● Problem details:
Could you write out, exactly and with no pictures, every line from the one containing "Given: Open the calculator tool icon" through the last line of the entries?

● Supplied information:
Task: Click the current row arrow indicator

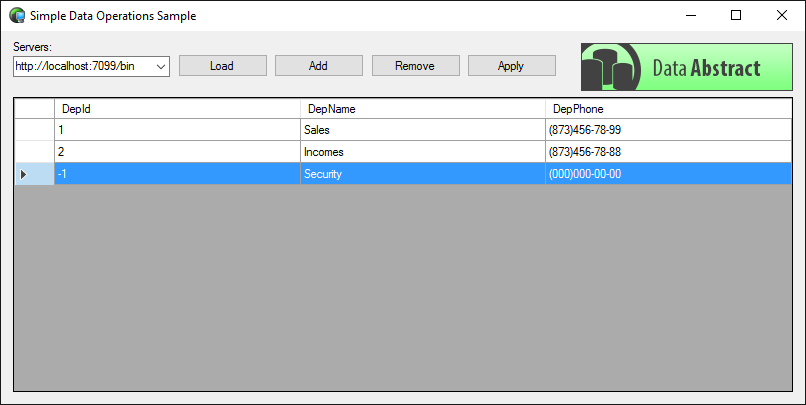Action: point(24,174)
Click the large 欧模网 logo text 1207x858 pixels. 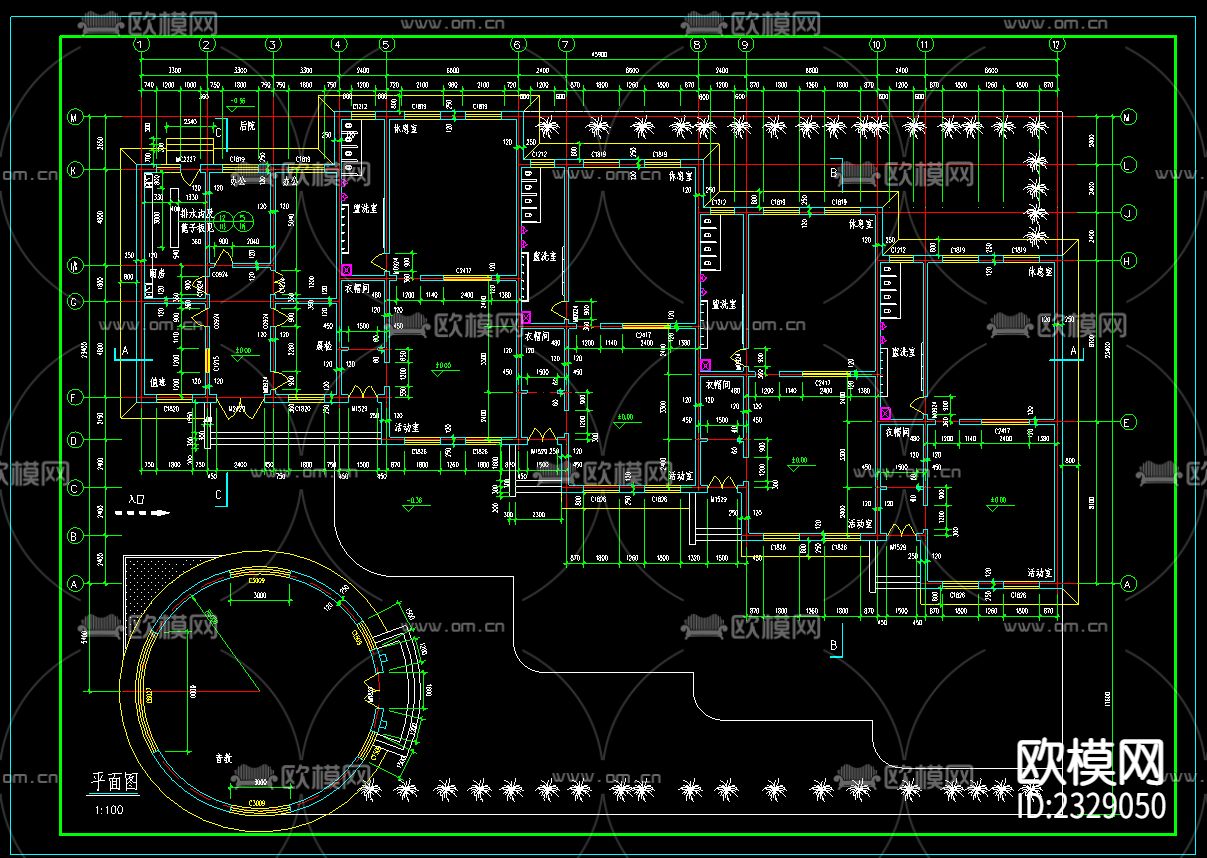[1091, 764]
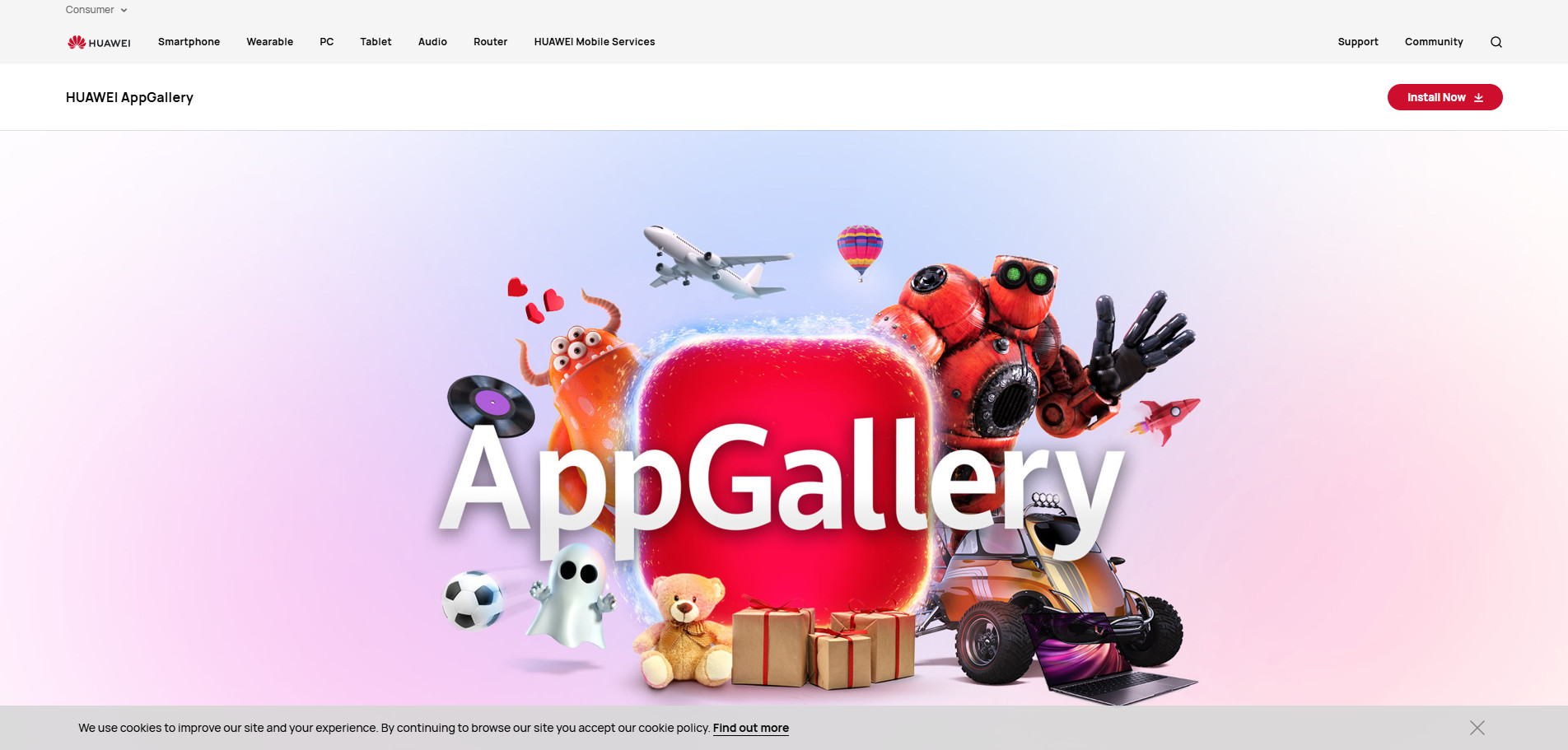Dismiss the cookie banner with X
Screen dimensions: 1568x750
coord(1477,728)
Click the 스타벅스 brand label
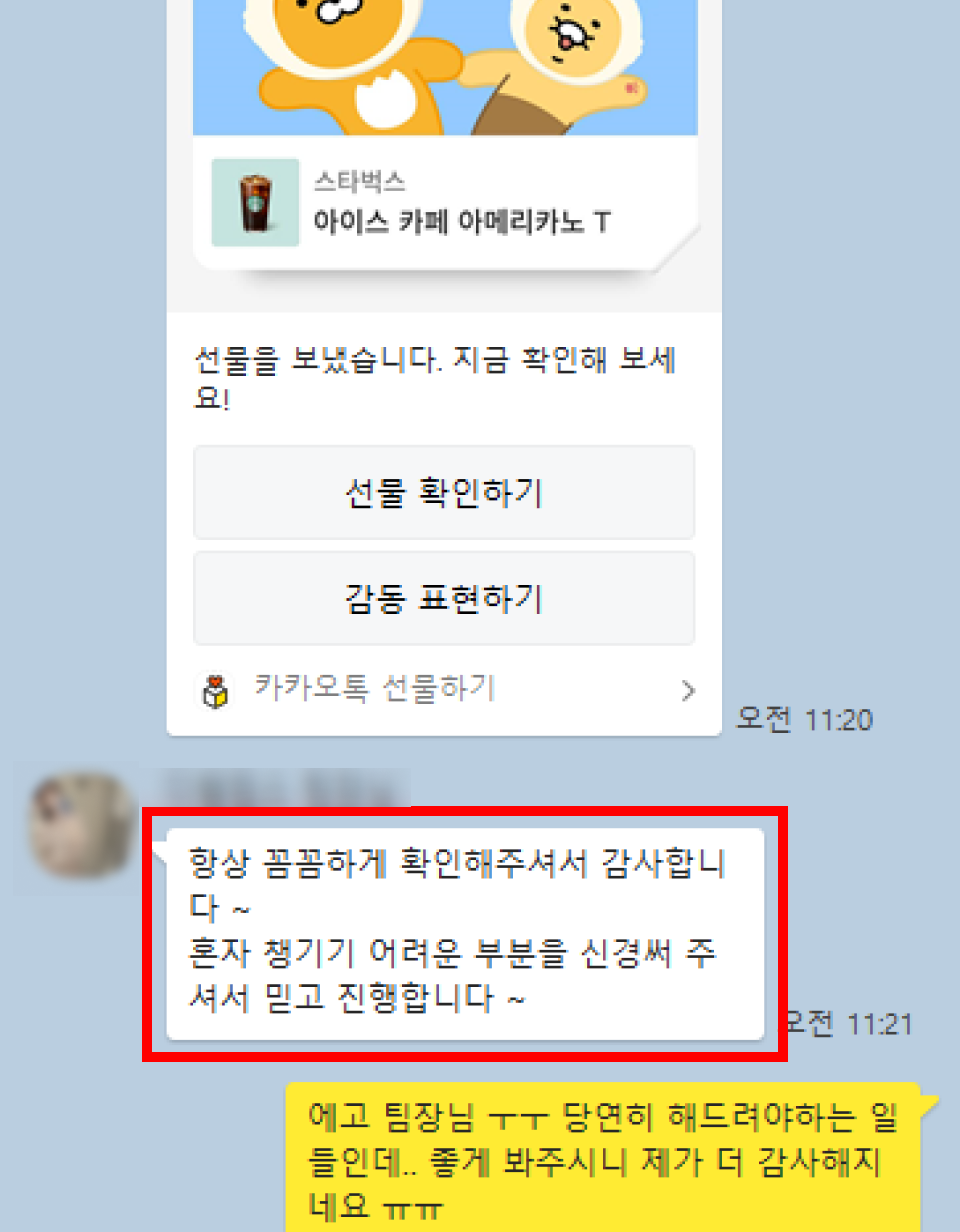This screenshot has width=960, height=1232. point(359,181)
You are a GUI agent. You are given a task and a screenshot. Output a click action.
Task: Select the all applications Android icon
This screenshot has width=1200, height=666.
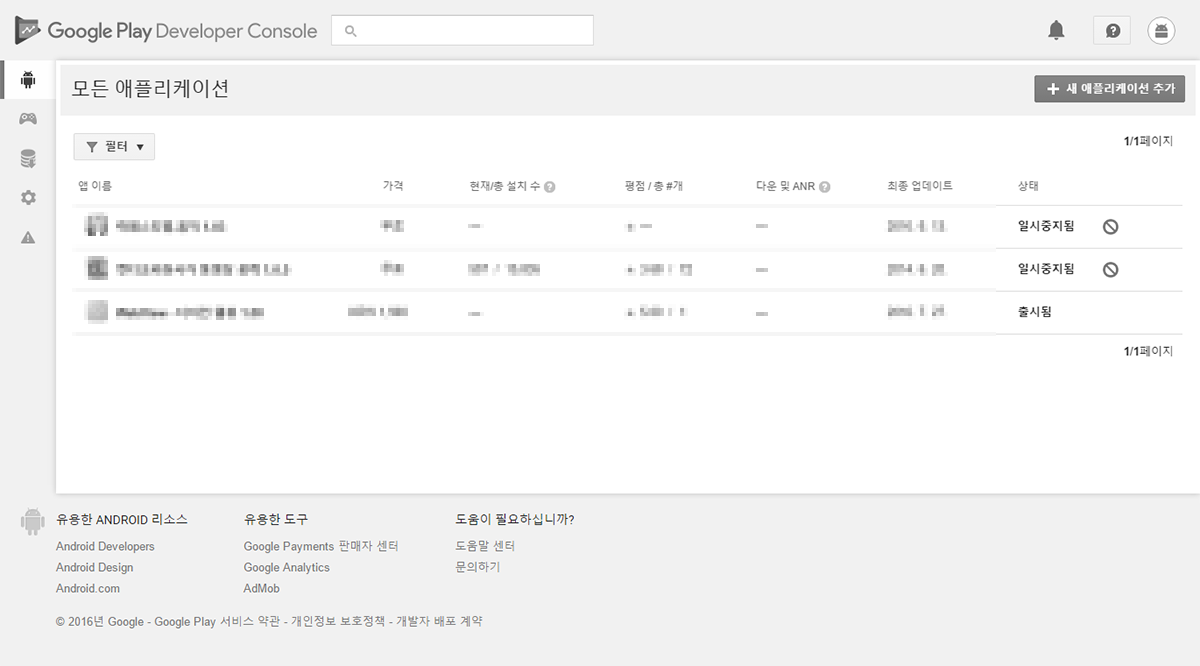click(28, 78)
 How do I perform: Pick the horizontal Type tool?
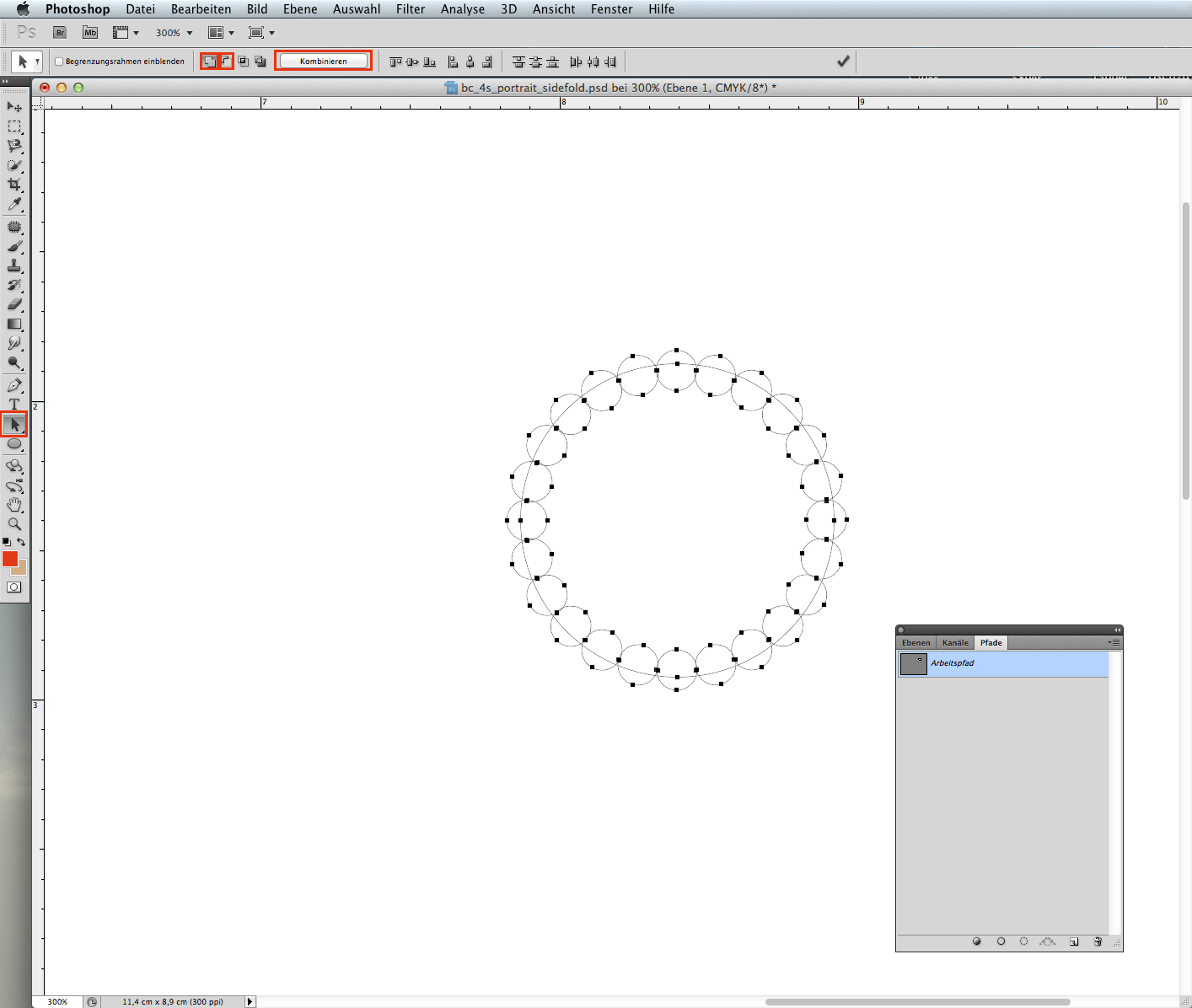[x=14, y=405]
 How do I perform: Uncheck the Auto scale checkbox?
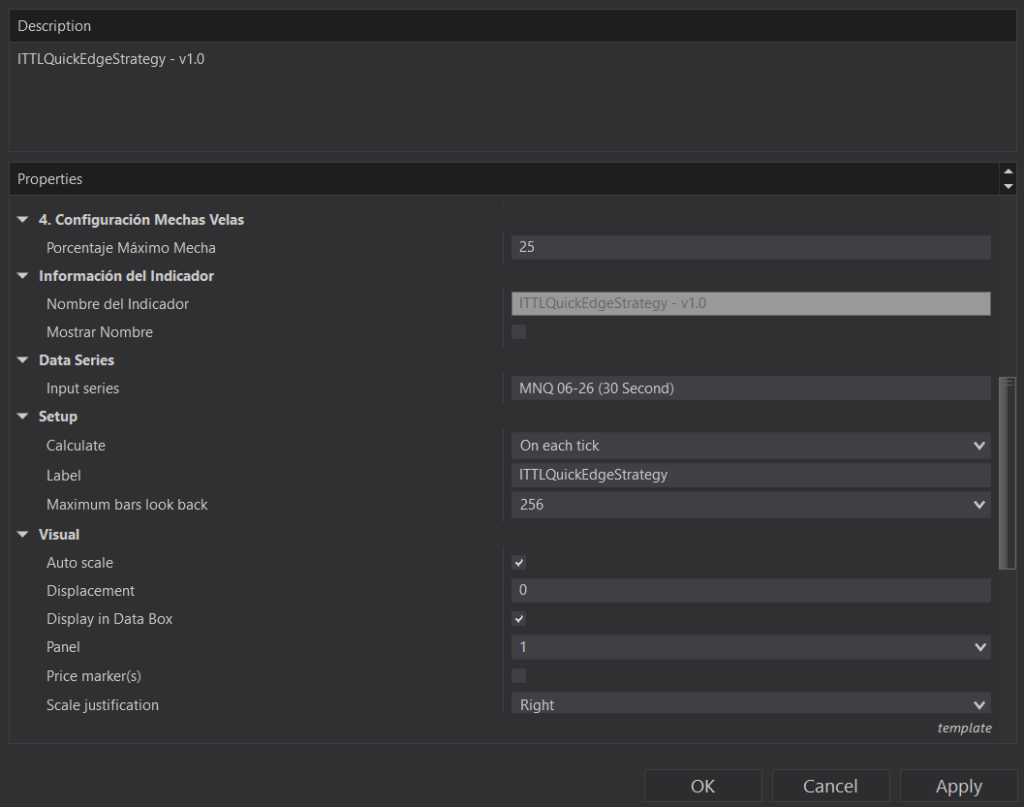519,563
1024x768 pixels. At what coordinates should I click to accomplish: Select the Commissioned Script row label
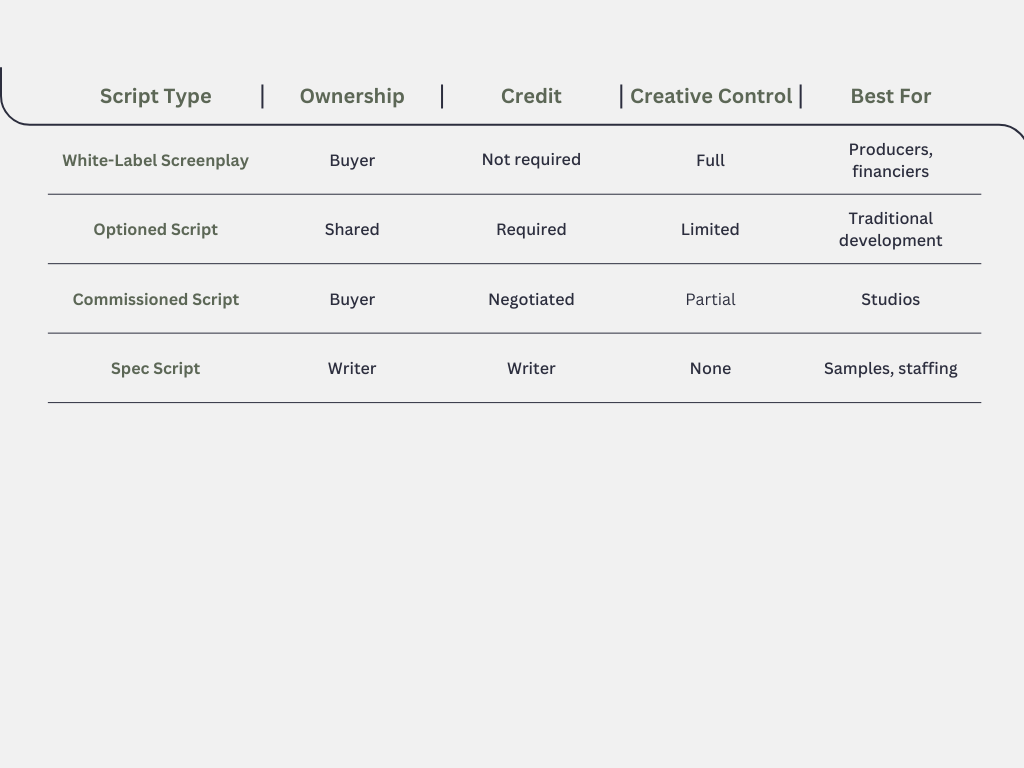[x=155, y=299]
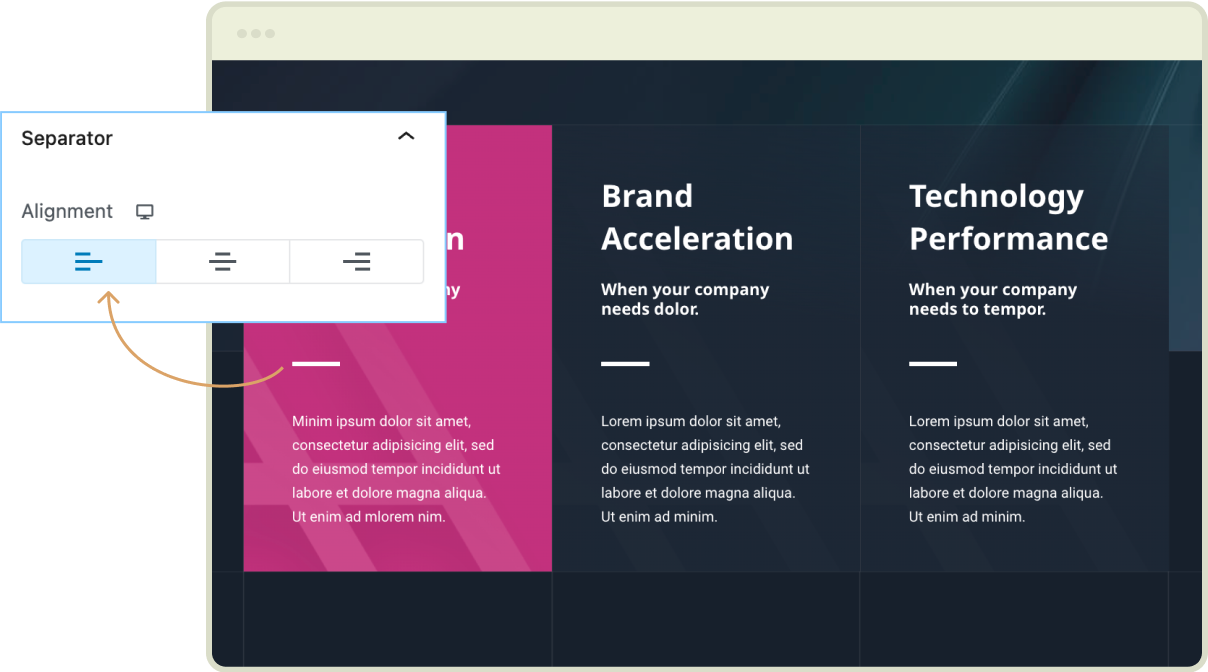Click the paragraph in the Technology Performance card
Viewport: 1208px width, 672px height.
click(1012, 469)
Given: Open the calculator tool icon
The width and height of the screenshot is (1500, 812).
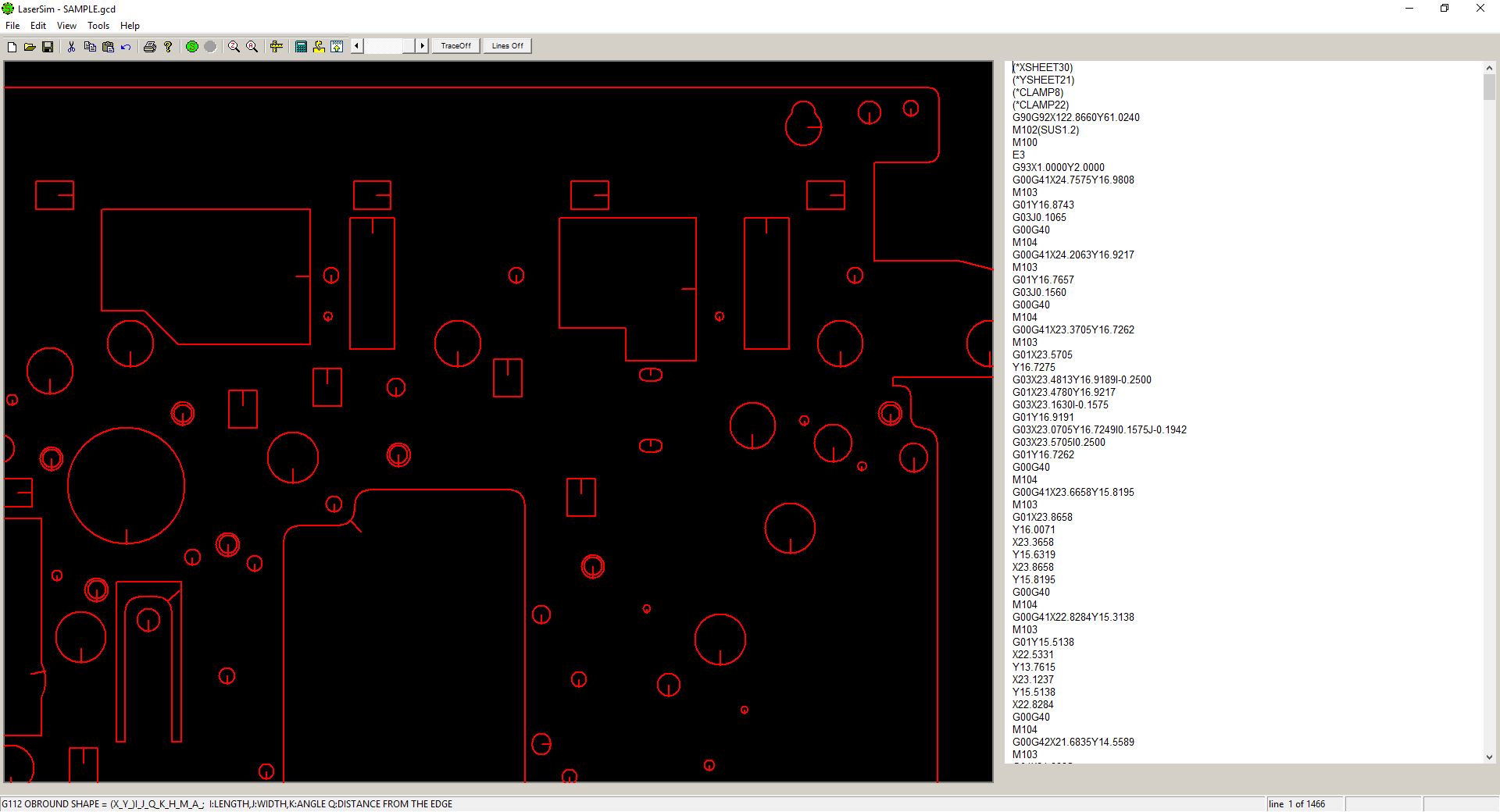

● Response to this task:
Given: Open the calculator tool icon
The width and height of the screenshot is (1500, 812).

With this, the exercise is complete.